No, the cult of celebrity just like its
members are creations of a mass media. These are the providers, the institutions
that create those individual candidates for cult membership. The first stage
lies in ascertaining their potentiality and the second developing a story
around them. Finally all that remains is communicating their existence.
Creating a public interest situation as it were. Physical appearance is
important but so too are specific attributes of personality. In this sense the
mass media, whether newspapers or television, are vultures in a much more
fundamental sense. They feed off the creatures they create and feed off the
public who buy their creations. They are the pimps of a large slice of modern
Western culture. But then in truth it is not really they who create the cult in
the first place. They only take a lucrative cut on the adulation created, that
is from the profit they make out of it. No, the real promoters, those who use
the media as a facility are those who have the greatest political need for it because
the cult of celebrity is in its essence a social and political distraction.

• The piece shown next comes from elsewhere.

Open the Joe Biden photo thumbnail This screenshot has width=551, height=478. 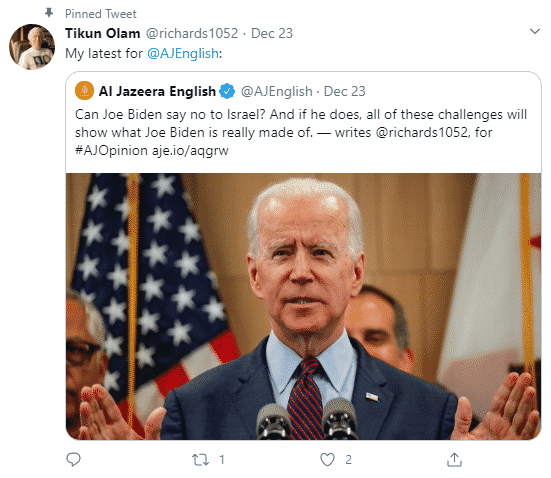[x=303, y=306]
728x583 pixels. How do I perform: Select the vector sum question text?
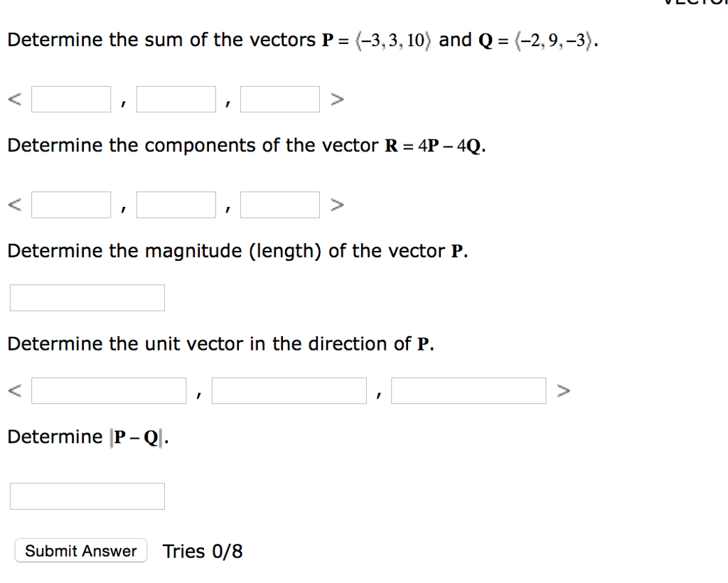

Something given to the lower classes of society free of charge to gain
their attention, occupy their thoughts and divert both from their own concrete
circumstances of life.
Not that those chosen for this role are averse
to its attractions of glamour, status and financial reward. Such people are not
above pimping themselves. Using agents to help them strut their stuff
publically and make full use of the role given to them just as much as they
themselves are touted out and pimped by the media establishment. It is a
lecherous blood-sucking relationship indeed with all parties in on the act and
the public culturally seduced, bought and sold as a mass of people often
incapable of diverting their attention to the real social and economic ills
surrounding them in the society in which they live.
The cult of celebrity is mainly directed at
young people. People with a chance to make a difference but who have become
apathetic and soporific since the 1960s, the time of the last great political
involvement of British youth subsequent to which they have mostly been
apathetic. This cannot be simply excused by what political parties and politicians
have become in recent decades and the vile nature of both; neither can it be
excused by the appalling consequences of the Thatcherite philosophy of
individualism, social greed and a general dumbing down of critical
intelligence. Neither has this disconnection from the life of our society been
a function of a growing drugs culture or the steady growth an unfettered
culture of drinking and boozing created by New Labour’s Tony Blair. Both of
which you can see on the streets of major British towns and cities most weekend
nights. No, the malaise runs deeper and its cause lies in the purposeful
created alienation of our youth from what they experience around them and
diverting their attention elsewhere.
In the twentieth century the cult of celebrity
took off from the 1920s and became an important feature of American and British
society mainly in the sports and entertainment industries. Hollywood, theatre
and baseball stars for example while in Britain it was football. It was
relatively dormant during the forties and fifties, returned marginally in the
sixties then took off spectacularly from the 1990s into the heated celebrity
cult fervor we have with us today. In Britain a kind of footballer celebrity
madness along with the pathetic character of popular music idols who are more
often lyrically illiterate than not. It’s the same in America though in the
latter substitute basketball for football. Many participants have certain
ability if not talent but anything there is infinitely magnified and blown up
out of all proportion for public consumption and the creation of celebrity
status for public adulation. Others, whose celebrity is wondrously mysterious
have little to nothing to offer but have celebrity status all the same.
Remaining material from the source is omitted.